Ketua Kadin Bangkalan terpilih, Supai M. Noor, menegaskan bahwa UMKM akan menjadi pilar utama dalam program kerja Kadin ke depan. Menurutnya, pembangunan ekonomi daerah harus dimulai dari pemberdayaan UMKM secara menyeluruh, mulai dari hulu hingga hilir.
“Kami akan hadir bukan hanya sebagai mitra, tapi sebagai pendamping aktif. Pembinaan UMKM harus berkelanjutan — dari produksi, pengemasan, hingga pemasaran,” ujarnya dalam sambutan pelantikan.

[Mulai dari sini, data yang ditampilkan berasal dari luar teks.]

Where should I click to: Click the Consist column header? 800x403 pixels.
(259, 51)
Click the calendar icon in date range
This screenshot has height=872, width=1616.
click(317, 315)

Salah satu program prioritas Kadin adalah membentuk sentra UMKM sebagai pusat edukasi, inovasi, dan pemasaran produk lokal. Kawasan strategis seperti Suramadu dan kepulauan Bangkalan juga masuk dalam rencana ekspansi jangkauan pembinaan UMKM.
“Batik Madura dan kerajinan khas Bangkalan memiliki potensi besar. Jika dikelola secara profesional dan ditopang dengan akses pasar nasional dan global, produk kita akan naik kelas,” tambah Supai.
Bupati Bangkalan, Lukman Hakim, yang hadir dalam pelantikan, menyatakan dukungannya terhadap visi Kadin. Ia menekankan pentingnya konsistensi dalam mendampingi UMKM agar bisa mandiri dan berkelanjutan.
“UMKM harus menjadi motor penggerak ekonomi daerah. Jangan hanya dilatih lalu ditinggal. Harus dibimbing hingga bisa berdiri sendiri,” tegasnya.
Acara pelantikan ini juga menjadi ajang unjuk gigi bagi pelaku UMKM lokal. Berbagai produk unggulan daerah dipamerkan dengan antusias, menandakan semangat baru dalam membangun ekosistem UMKM Bangkalan yang tangguh dan kolaboratif.